Instructions:
• A. According to the financial statement excerpt, what was the Company's accumulated deficit as of June 30, 2025?
• B. List the macroeconomic and geopolitical events that the financial statement excerpt names as causing volatility and disruption in U.S. and global financial markets.
*** Extract to read
The product candidates developed by the Company require approvals from the FDA or foreign regulatory authorities prior to commercial sales. There can be no assurance that the current and future product candidates of the Company will receive, or that ZURZUVAE will maintain, the necessary approvals. If the Company fails to successfully complete clinical development and generate results sufficient to file for regulatory approval or is denied approval or approval is delayed for any of its product candidates, such occurrences may have a material adverse impact on the Company’s business and its financial condition.

The Company is also subject to additional risks and uncertainties arising from changes to the macroeconomic environment and geopolitical events. U.S. and global financial markets have experienced volatility and disruption due to macroeconomic and geopolitical events such as the implementation of tariffs, inflation, the risk of a recession and ongoing conflicts in other countries. In addition, if equity and credit markets deteriorate, it may make any future debt or equity financing more difficult to obtain on favorable terms, and potentially more dilutive to existing stockholders. The Company cannot predict at this time to what extent it and its collaborators, employees, suppliers, contract manufacturers and/or vendors could potentially be negatively impacted by these events.

Going Concern

Under Accounting Standards Update (“ASU”) No. 2014-15, Presentation of Financial Statements—Going Concern (Subtopic 205-40), the Company has the responsibility to evaluate whether conditions and/or events raise substantial doubt about its ability to meet its future financial obligations as they become due within one year after the date that the financial statements are issued. The Company has incurred losses and negative cash flows from operations in each year since its inception, except for net income of $606.1 million for the year ended December 31, 2020, reflecting revenue recognized under a collaboration and license agreement with Biogen (the “Biogen Collaboration Agreement”). As of June 30, 2025, the Company had an accumulated deficit of $3.1 billion. Until such time, if ever, as the Company can generate substantial product revenue and/or collaboration revenue and achieve sustained profitability, the Company expects to finance its cash needs through a combination of equity offerings, debt financings, collaborations, strategic alliances, licensing arrangements and other sources of funding. If the Company is unable to raise additional funds through equity or debt financings or other sources of funding when needed, the Company may need to delay, limit, reduce or terminate product development or future commercialization efforts or grant rights to develop and market products or product candidates that the Company would otherwise prefer to develop and market itself.

The Company expects that, based on its current operating plans, the Company’s existing cash, cash equivalents and marketable securities will be sufficient to fund its currently planned operations for at least the next 12 months from the filing date of these unaudited interim condensed consolidated financial statements (“condensed consolidated financial statements”). The Company anticipates it will require additional financing to fund its future operations. Even if the Company believes it has sufficient funds for its current or future operating plans, the Company may seek to raise additional capital if market conditions are favorable or in light of other strategic considerations.
******
*** Provided records
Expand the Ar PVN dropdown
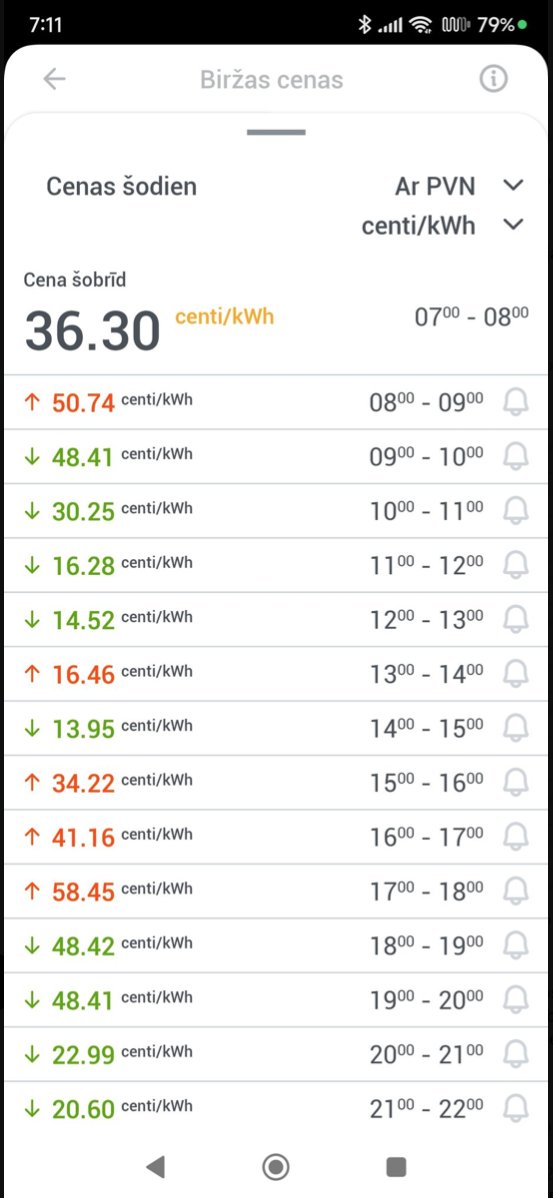 pos(459,186)
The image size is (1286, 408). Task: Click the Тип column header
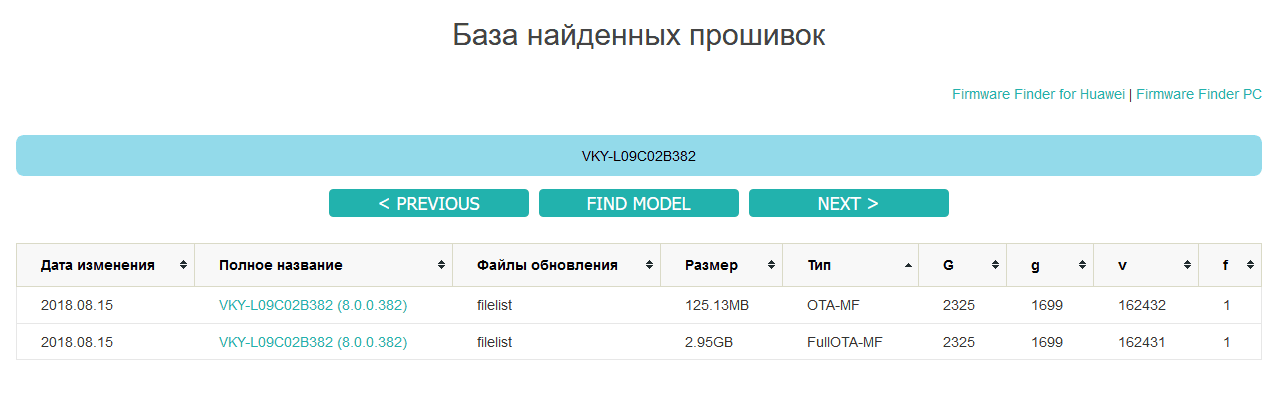coord(851,265)
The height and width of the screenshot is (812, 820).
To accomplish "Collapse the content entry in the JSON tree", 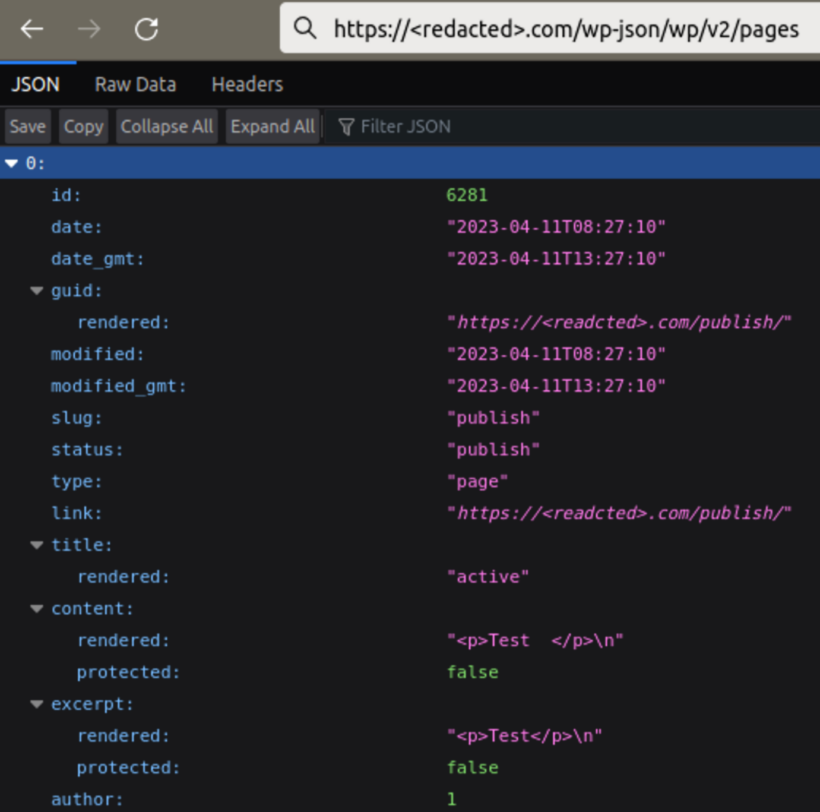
******
Results:
• A. $3.1 billion

• B.
- The implementation of tariffs
- Inflation
- The risk of a recession
- Ongoing conflicts in other countries